Sunday, March 4, 2012
JAWS 3 (1983), JAWS THE REVENGE (1987)
PHENOMENALITY: *uncanny*
MYTHICITY: *poor*
FRYEAN MYTHOS: *drama*
CAMPBELLIAN FUNCTION: *cosmological*
There’s not much point in inveighing against sequels. Given that some of them make respectable money, they’re inevitable. However, many film-reviewers critique sequels for ignoring the deeper themes of an original (or quasi-original) work—such as Spielberg’s JAWS—and concentrating only on base sensationalism. A common joke is to imagine a sequel to HAMLET redone as an action-movie, with some title like HAMLET 2: THIS TIME IT’S PERSONAL (courtesy of the cartoon show DUCKMAN).
Sensationalism, however, is not the worst sin of a sequel. Dullness is. Thus I find that in comparison to Jeannot Swarc’s leaden foray into shark-infested waters for JAWS 2, JAWS 3 is a distinct improvement. Directed by Joe Alves (second unit director on the previous JAWS films), with a script including input from Carl Gottlieb and the renowned Richard Matheson, the film is no more than serviceable, combining aspects of a slasher-film and a disaster-movie. But at least it’s not a dull slasher-disaster-shark movie.

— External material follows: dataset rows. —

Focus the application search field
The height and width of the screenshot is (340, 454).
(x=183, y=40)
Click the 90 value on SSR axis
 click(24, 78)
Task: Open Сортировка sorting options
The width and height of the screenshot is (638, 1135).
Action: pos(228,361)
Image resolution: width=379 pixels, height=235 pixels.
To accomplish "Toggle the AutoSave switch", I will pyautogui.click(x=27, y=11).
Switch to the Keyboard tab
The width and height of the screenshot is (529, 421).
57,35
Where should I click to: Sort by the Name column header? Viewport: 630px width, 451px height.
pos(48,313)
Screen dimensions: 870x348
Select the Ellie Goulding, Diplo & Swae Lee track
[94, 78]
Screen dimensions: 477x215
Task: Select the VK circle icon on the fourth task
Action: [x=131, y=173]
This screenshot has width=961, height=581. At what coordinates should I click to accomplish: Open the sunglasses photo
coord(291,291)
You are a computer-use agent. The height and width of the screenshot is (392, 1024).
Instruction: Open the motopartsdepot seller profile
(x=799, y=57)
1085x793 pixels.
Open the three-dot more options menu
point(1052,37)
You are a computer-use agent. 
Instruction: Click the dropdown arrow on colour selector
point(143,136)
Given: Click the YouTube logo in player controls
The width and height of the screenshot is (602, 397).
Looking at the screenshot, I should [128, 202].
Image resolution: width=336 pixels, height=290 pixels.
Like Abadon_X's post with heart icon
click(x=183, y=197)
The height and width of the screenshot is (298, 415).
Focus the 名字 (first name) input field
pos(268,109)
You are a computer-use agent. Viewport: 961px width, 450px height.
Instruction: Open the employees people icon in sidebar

I’ve never seen the film in the three-dimensional format of its original release (under the title JAWS 3-D), but I would guess that the filmmaker’s desire to play to this gimmick resulted in a greater emphasis on thrills rather than tedious psuedo-Spielbergian psychologizing. As Roy Scheider presumably gave the film a pass, Chief Brody is written out of the story (and is later pronounced dead of a heart attack in the fourth and last film), and the emphasis is placed on Brody’s two sons, which is the only point picked up from the Swarc sequel. And though their mother Ellen also makes a minor appearance, the film’s setting is happily moved from the played-out field of Amity Island to Seaworld, a marine-themed park in Florida.
The characters are all simple types, many duplicating functions seen in the first film: Mike Brody, though a teen, fills the concerned “family man” role and there’s an experienced shark-hunter named Philip who takes the Robert Shaw role. For the first time a female character occupies a more central role—that of the “know-it-all” essayed by Dreyfuss—though this particular know-it-all , an employee of Seaworld named Kathy, is directly responsible for bringing down the wrath of a Great White. In a trope probably lifted from GORGO, Kathy persuades the park’s owner to capture a baby Great White. The baby shark dies in captivity, and soon its mother—a shark about ten meters bigger than the sharks from the previous entries—besieges Seaworld.
Incidentally, just as Kathy is the first significant heroine, the park’s owner Calvin Brouchard marks the series’ first significant black character, though despite the casting of Louis Gossett Jr the role seems race-neutral. Brouchard is merely the new version of Mayor Hamilton’s money-hungry douche. The script’s only awareness of his race appears when Brouchard makes a strange remark about keeping different marine species in different cages, which he sardonically calls “marine segregation.”
The script keeps the emphasis largely on thrills, particularly in some strong set-pieces: one involving the mama shark attacking a waterskiing chorus-line and menacing tourists passing through a submerged passageway. Because the script does place considerable emphasis upon the menace of the sea, with some better-than-average underwater photography, this gives JAWS 3 a stronger cosmological theme than the Swarc sequel.
Sadly, JAWS THE REVENGE sputters out by following the pattern of the second film: the sea is insufficiently seen, and the script devotes an excruciating amount of time to tedious human beings. As noted above the film establishes that Chief Brody has died of a heart attack, which his wife Ellen relates to the trauma he suffered in sharkfighting. A mysterioso opening suggests that the film may become a meditation on the horrors of the sea, but the film never delivers on this potential. The story posits that a new shark comes looking for the Brody family back on Amity Island, and the film begins promisingly when the beast manages to catch and kill the younger Brody son. Very briefly the film verges into MOBY DICK territory, with the bereaved Ellen claiming that the shark’s out to get them while Mike argues that it’s just a dumb beast. But the script, rather than concentrating on the metaphysics of piscatorial evil, fumbles by wasting time on the Brody family’s daily lives. Much time is wasted on the flat and annoying character of bereaved Ellen, as the story takes the trouble to give her a new man in her life (Michael Caine, probably brought in for marquee value) though the heroic arc still centers upon the shark-killing destiny of Mike Brody. The film’s one saving grace is that when Brody’s ship does finally come to grips with the fourth and final version of “Bruce the Shark,” this incarnation’s the biggest yet—perhaps absurdly so, but at least the shark’s last appearance still maintains his status as an icon of terror.